Fig. 30.—Convoy of prisoners. Kouyundjik. From Layard.

By thus limiting its scope, sculpture condemned itself to much repetition and to a uniformity not far removed from sameness; but its very silences are eloquent upon the inhuman originality of a system to which Assyria owed both the splendour of her military successes and the finality of her fall. The great entrenched camp, of which Nineveh was the centre, once forced; the veteran ranks, in which constant war, and war without quarter, had made such wide gaps, once broken, nothing remained of the true Assyria but the ignorant masses of a second-class state to whom a change of masters had little meaning, and a few vast buildings doomed soon to disappear under their own ruins.

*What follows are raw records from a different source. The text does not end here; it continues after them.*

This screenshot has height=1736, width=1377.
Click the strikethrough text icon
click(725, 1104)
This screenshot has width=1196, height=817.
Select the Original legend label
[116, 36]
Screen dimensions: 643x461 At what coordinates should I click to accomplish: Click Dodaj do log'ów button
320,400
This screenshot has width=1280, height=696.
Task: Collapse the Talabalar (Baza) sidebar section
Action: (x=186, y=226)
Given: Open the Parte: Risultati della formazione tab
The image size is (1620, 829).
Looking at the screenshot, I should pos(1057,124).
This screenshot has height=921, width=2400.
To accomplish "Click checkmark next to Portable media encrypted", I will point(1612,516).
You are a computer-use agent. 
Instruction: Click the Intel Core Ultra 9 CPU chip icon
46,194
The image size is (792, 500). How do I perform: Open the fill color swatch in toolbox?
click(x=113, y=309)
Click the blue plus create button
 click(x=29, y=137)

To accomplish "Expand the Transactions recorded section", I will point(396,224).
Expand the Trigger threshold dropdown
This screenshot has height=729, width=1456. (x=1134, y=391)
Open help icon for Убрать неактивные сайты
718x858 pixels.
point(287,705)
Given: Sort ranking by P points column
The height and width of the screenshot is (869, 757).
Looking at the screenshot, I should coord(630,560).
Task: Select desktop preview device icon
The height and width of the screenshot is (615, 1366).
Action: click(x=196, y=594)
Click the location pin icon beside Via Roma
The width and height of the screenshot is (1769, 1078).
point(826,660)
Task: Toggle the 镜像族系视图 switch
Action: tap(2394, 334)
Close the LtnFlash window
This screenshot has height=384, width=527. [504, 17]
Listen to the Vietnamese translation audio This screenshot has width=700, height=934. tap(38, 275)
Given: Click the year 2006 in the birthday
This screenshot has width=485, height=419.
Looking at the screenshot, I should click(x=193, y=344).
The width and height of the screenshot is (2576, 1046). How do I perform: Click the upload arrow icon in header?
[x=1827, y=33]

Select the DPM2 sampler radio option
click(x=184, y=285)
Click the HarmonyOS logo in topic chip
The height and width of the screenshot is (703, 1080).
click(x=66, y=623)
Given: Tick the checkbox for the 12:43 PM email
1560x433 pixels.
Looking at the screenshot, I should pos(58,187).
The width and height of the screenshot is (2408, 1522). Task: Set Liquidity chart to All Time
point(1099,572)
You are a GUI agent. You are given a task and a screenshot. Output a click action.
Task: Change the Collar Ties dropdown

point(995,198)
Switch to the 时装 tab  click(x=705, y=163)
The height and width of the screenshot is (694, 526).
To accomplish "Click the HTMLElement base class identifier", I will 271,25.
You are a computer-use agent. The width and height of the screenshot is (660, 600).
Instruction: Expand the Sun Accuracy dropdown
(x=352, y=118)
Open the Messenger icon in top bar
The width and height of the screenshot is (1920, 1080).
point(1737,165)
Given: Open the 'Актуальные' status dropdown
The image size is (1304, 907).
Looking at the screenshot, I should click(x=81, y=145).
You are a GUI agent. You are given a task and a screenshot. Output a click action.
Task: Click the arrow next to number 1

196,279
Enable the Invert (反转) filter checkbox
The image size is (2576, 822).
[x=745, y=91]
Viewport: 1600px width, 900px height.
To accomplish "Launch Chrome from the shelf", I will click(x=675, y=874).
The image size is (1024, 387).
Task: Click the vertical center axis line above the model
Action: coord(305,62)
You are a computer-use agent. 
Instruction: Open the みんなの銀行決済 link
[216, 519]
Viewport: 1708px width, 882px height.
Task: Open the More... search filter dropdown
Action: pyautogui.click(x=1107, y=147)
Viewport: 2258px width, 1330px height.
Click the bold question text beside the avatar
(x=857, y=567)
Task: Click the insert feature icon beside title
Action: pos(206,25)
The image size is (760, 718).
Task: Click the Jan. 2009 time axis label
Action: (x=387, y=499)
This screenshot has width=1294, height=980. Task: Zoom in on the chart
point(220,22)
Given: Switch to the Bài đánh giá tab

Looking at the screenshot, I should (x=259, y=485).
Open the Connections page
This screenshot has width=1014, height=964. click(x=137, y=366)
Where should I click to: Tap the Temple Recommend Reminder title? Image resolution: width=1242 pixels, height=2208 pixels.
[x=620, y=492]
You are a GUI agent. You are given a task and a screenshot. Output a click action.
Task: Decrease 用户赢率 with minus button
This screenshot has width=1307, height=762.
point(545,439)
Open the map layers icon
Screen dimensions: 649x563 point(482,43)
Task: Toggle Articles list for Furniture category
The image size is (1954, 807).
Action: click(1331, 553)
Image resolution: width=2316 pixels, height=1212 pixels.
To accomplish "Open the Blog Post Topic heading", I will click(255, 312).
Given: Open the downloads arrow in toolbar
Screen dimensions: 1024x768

Fig. 31.—Convoy of prisoners. Kouyundjik. From Layard.

When we have completed our examination of Assyrian sculpture, so rich in some respects, so poor in others, we shall understand the rapidity with which silence and oblivion overtook so much glory and power; we shall understand how some two centuries after the victory of Nabopolassar and the final triumph of Babylon and her allies, Xenophon and his Greeks could mount the Tigris and gaze upon the still formidable walls of the deserted cities of Mespila and Larissa without even hearing the name of Nineveh pronounced. Eager for knowledge as they were, they passed over the ground without suspecting that the dust thrown up by their feet had once been a city famous and feared over all Asia, and that the capital of an empire hardly less great than that of the Artaxerxes whom they had faced at Cunaxa, had once covered the ground where they stood.

NOTES

[117] Diodorus, ii. 29.

[118] Fr. Lenormant, Manuel de l'Histoire ancienne de l'Orient, vol. ii. p. 252.

[119] Loftus, Travels and Researches in Chaldæa and Susiana, p. 309. The Greeks gave the appropriate name of κλιμακες to those stepped roads that lead from the valley and the sea coast to the high plains of Persia.